Everything from the line that contains "[GOODYEAR WRANGLER TERRITORY" through the last line of the listing must be copied exactly, with both of those lines included and no others.

**INPUT RECORDS**
★ ★ ★ ★ ★

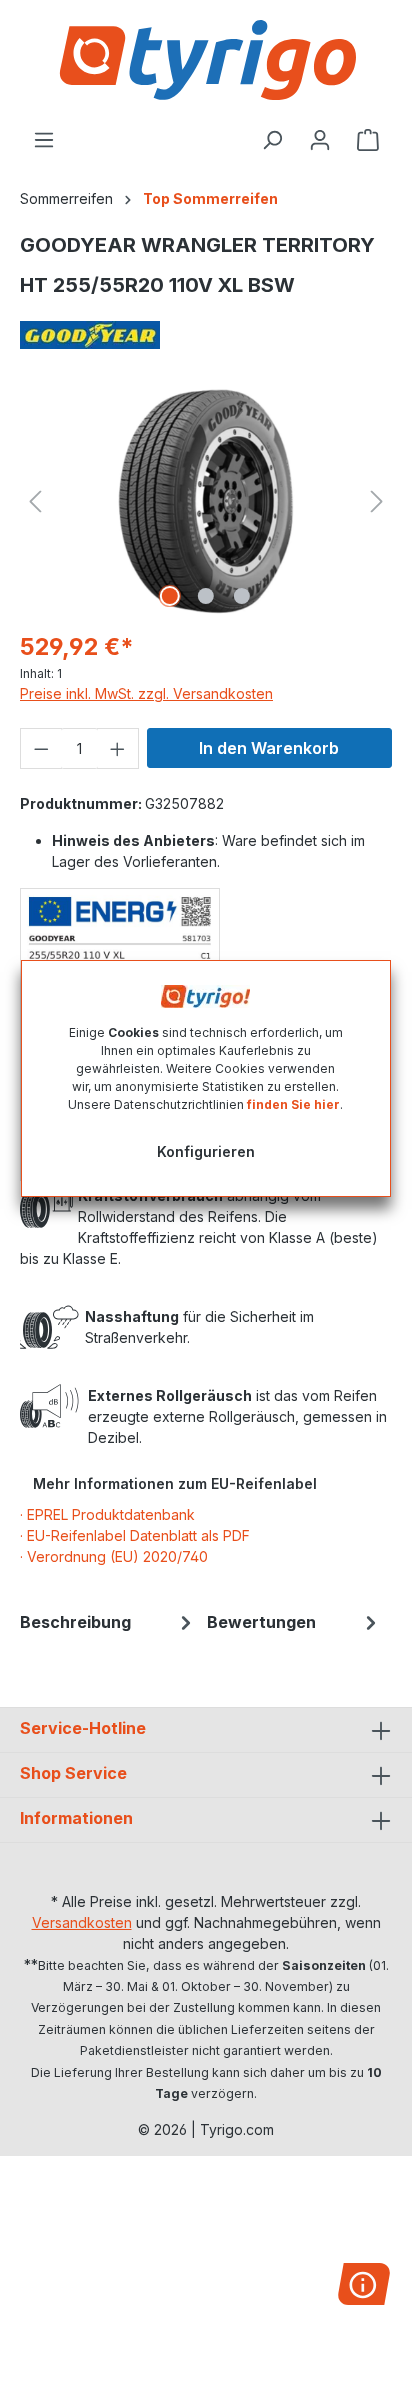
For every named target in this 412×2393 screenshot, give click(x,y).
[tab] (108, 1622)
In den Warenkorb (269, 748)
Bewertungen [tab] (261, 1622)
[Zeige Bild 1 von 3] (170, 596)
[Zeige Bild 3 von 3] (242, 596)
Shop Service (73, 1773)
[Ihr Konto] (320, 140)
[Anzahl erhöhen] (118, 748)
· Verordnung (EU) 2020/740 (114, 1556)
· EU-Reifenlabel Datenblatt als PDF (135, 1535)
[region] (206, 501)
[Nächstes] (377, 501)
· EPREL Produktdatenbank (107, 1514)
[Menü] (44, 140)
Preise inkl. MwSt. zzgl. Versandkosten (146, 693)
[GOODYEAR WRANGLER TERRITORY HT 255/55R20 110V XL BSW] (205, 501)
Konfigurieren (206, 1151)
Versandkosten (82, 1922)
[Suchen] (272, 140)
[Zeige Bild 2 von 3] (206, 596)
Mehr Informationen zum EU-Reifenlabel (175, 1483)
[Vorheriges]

★ ★ ★ ★ ★

**EXERCISE ANSWER**
[GOODYEAR WRANGLER TERRITORY HT 255/55R20 110V XL BSW] (205, 501)
Konfigurieren (206, 1151)
Versandkosten (82, 1922)
[Suchen] (272, 140)
[Zeige Bild 2 von 3] (206, 596)
Mehr Informationen zum EU-Reifenlabel (175, 1483)
[Vorheriges]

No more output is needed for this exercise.